As a researcher, if you look at a brain that has pathology but continues to function normally, you tend to think: “There’s something else going on in this brain, and if I could find out what it is, maybe I could use it to help other people.” We know, for example, that younger people often have amyloid without being demented. We presume those people have preclinical Alzheimer’s disease, but we don’t know if it’s preclinical by two months, two years, or 25 years. It looks as if 25 years might be closer to the truth.

The key question is, what is going on in that brain that underlies the feature that we are calling cognitive reserve? We don’t know the answer yet. I do think that stronger synapses and more synapses are very good things, and that people who have those tend to be called people with cognitive reserve. What I don’t know is how they get those. I don’t know if it’s the “chicken” or the “egg.” I don’t even know how much is genetic vs. environmental or to what extent. 

 Q: You’re also examining how diet is related to cognitive functioning in the “oldest olds” enrolled in your 90+ Study. What can we say with confidence regarding dietary factors and cognitive health?

A: There is only one thing I can say with confidence regarding dietary factors and cognitive health: a good, well-balanced diet with an emphasis on fruits and vegetables—the things we’re all told are good for us—is a good thing for health in general, and most likely also a good thing for cognition. I think that a “good diet,” especially in the elderly, should include a lot of variety. There needs to be a lot of different fruits and vegetables in your diet, not just the same ones every day.
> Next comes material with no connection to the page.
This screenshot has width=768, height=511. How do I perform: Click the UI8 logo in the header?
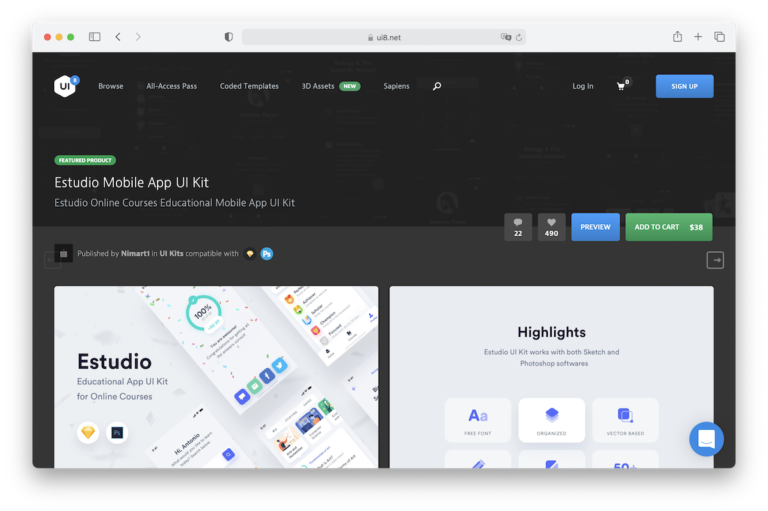pyautogui.click(x=66, y=86)
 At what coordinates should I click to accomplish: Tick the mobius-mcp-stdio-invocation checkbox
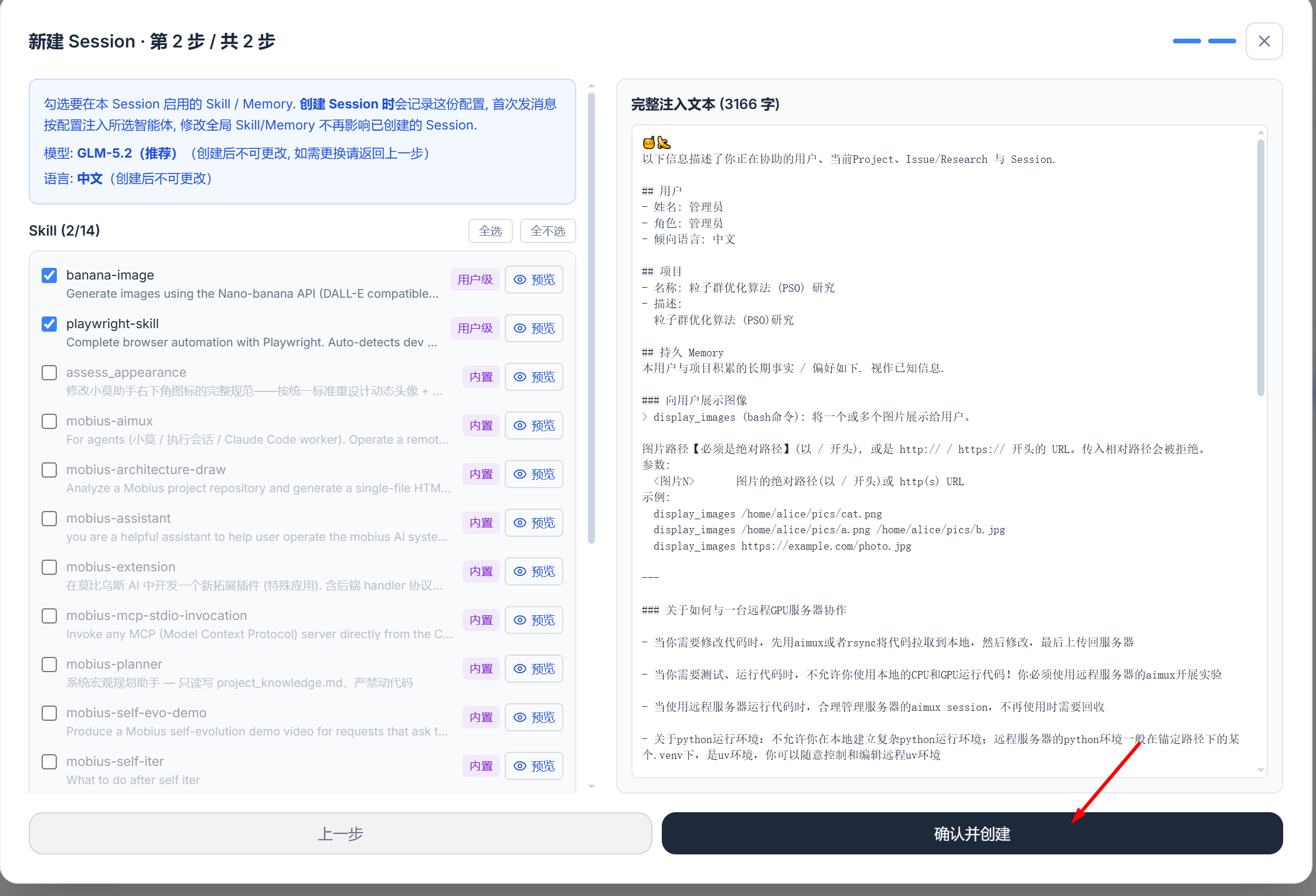[49, 616]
Personally I am not convinced—and this is a minority opinion—that we can say with confidence that any specific dietary factor is ultimately protective when it comes to cognitive health, or aging. There is some data in specific disorders, such as folate during pregnancy to prevent neural tube defects, but not in terms of general cognitive aging.

I think the idea of a message such as “eat more fruits and vegetables” may be overly simplistic to people. Everyone wants it to be “vitamin X.” I don’t think the answer is vitamin X; I think the answer is vitamin A, C, D, and all the different B complexes and all the lycopenes and all the fish oils. Scientifically, it’s hard to separate all those things out. People who have diets with good levels of one of those nutrients tend to have diets that are good in a lot of those nutrients. I think that’s why they generally do better in a variety of ways. But we tend to study only one at a time to try to figure out which vitamin X is the answer, because people want a simple choice.

Q: There seems to be increasing emphasis on the science of “cognitive fitness,” or what can be done on a day-to-day basis to main­tain brain health throughout life. How do you view these types of studies?

A: It’s true that there is more science coming out in this area, especially in relation to exercise and non-exercise leisure activities. In the 90+ Study, we found both were associated with how long people lived. We’re now looking at how exercise and leisure activity relate to cognition, and expect to have those results in one or two years. The level of exercise was correlated very strongly with longevity. An average of 15 minutes a day provided benefit, 30 provided more, 45 provided the most, and after that it leveled off: three hours was just as good as 45 minutes. It didn’t have to be done daily; we measured the average done daily over the course of a week.

One of the things about this that I can’t help noticing is that these are things that most of our mothers tried to teach us. This is not exactly, in some ways, a new idea. Now people are going in the laboratory and showing that if you let mice or dogs have a better diet, their cognition is better. If you let them exercise as opposed to not letting them exercise, their cognition is better. And if you then sacrifice the mice that you’ve let exercise, you will find differences in their brain growth factors and synaptic levels. If you put rodents in a cage with things to play with, they make more synapses as they grow up. It is all coming together. As scientists are looking at the kinds of things our mother told us, they’re seeing that there is actually something there. It’s interesting that this is what it takes to get us to listen to our mothers.